Conflitos entre Carvalho e Malan foram frequentes
Brasília, 4 (AE) - "A briga com o Malan não é em torno do ajuste fiscal, pois todos concordamos que é indispensável equilibrar as contas públicas", disse a um interlocutor, no início da semana passada, o ministro demitido do Desenvolvimento
Indústria e Comércio Exterior, Clóvis Carvalho, sobre suas desavenças com o ministro da Fazenda, Pedro Malan. "Brigamos nesses últimos cinquenta dias em torno de questões pontuais, que emperram a retomada do desenvolvimento."
A briga mais séria envolveu o Programa de Financiamento às Exportações (Proex). Clóvis Carvalho queria que Malan concedesse mais R$ 80 milhões para que o Proex pudesse equalizar taxas de juros de créditos que estavam sendo obtidos pelos exportadores brasileiros no mercado interno. Esses subsídios do Tesouro Nacional servem para que as taxas de juros domésticas fiquem equivalentes àquelas praticadas no mercado internacional e o produtor possa competir em igualdade de condições.
O assunto foi discutido, pela primeira vez, durante uma reunião da "Turma do Desenvolvimento", como é conhecido o grupo de ministros e assessores que semanalmente discutem estratégias para o crescimento do País. Fernando Henrique Cardoso costuma presidir essas reuniões.
Como Carvalho não estava em Brasília, a proposta de mais recursos para o Proex foi feita pelo secretário-executivo do Ministério do Desenvolvimento, Milton Seligman. "Presidente, acabou o dinheiro do Proex e nós precisamos de mais R$ 80 milhões porque temos exportações a serem contratadas." Fernando Henrique quis saber que área cuidava do assunto. Foi-lhe dito que era o Ministério da Fazenda.
O presidente decidiu, então, conceder os R$ 80 milhões adicionais ao Proex. No dia seguinte, Milton Seligman foi procurar o ministro Pedro Malan para acertar a liberação do dinheiro. Malan encaminhou o secretário-executivo ao secretário de Assuntos Internacionais do Ministério da Fazenda, Marcos Caramuru.
Dois dias depois, houve uma reunião da Câmara de Comércio Exterior (Camex), em que a proposta de mais R$ 80 milhões ao Proex foi formalizada, desta vez com a presença de Carvalho. Malan disse que não tinha conhecimento da proposta. "Então, sua equipe é incompetente, pois foi tudo discutido com ela", reagiu Carvalho. Malan irritou-se e saiu da sala.

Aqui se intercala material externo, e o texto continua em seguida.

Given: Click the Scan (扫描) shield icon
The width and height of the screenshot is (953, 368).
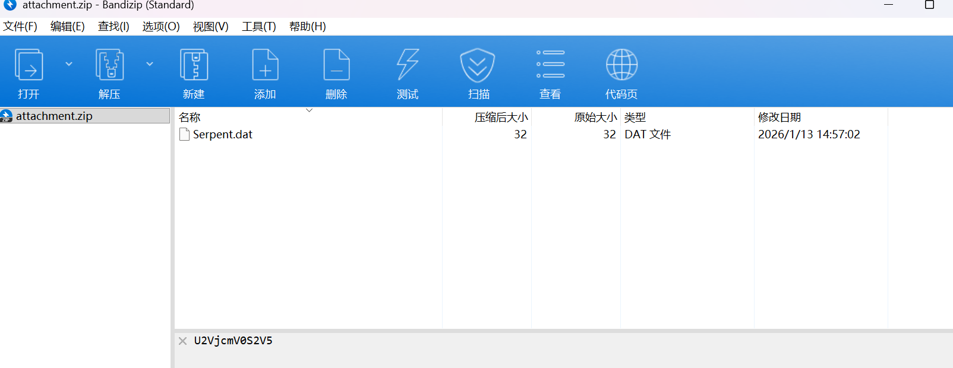Looking at the screenshot, I should coord(478,65).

Cadin - Outra desavença ocorreu quando Carvalho pediu que as regras do Cadastro Informativo dos Créditos Não Quitados do Setor Público (Cadin) fossem flexibilizadas. O ministro do Desenvolvimento estava preocupado com o fato de que a inscrição no Cadin estava impedindo que as pequenas e médias empresas obtivessem crédito na praça para retomar suas atividades.
Essas empresas, raciocinava Carvalho, eram justamente aquelas que criam mais empregos e possuem um elevado potencial exportador. Ele queria que as regras do Cadin fossem suspensas por seis meses para essas empresas. Malan aceitou flexibilizar as regras, mas não a proposta de Carvalho.
IPI - A terceira desavença séria ainda estava em curso quando o ministro demitido pronunciou o polêmico discurso no seminário "Desenvolvimento e Estabilidade", promovido pelo PSDB, que veio a tirá-lo do governo. Carvalho e Malan brigavam por causa da prorrogação da isenção do Imposto sobre Produto Industrializado (IPI) para os fabricantes de bens de informática instalados no País.
O ministro do Desenvolvimento articulava com o Itamaraty
com o Ministério da Ciência e Tecnologia e com os políticos aliados, principalmente do PSDB, a prorrogação do benefício. Malan resistia, porque não aceitava que as empresas instaladas na Zona Franca de Manaus também fossem beneficiadas.
Na visão do Ministério da Fazenda, as "questões pontuais" de Carvalho têm impacto direto nas contas públicas, na medida que significam a liberação de mais recursos ou a concessão de mais subsídios. Por isso, a Fazenda argumenta que essas questões também estão relacionadas com o ajuste fiscal.
Talvez essas desavenças expliquem o sentido de uma das frases do discurso de Carvalho, quando ele disse que "ajustes não podem ser entendidos como camisa de força para iniciativas voltadas ao desenvolvimento".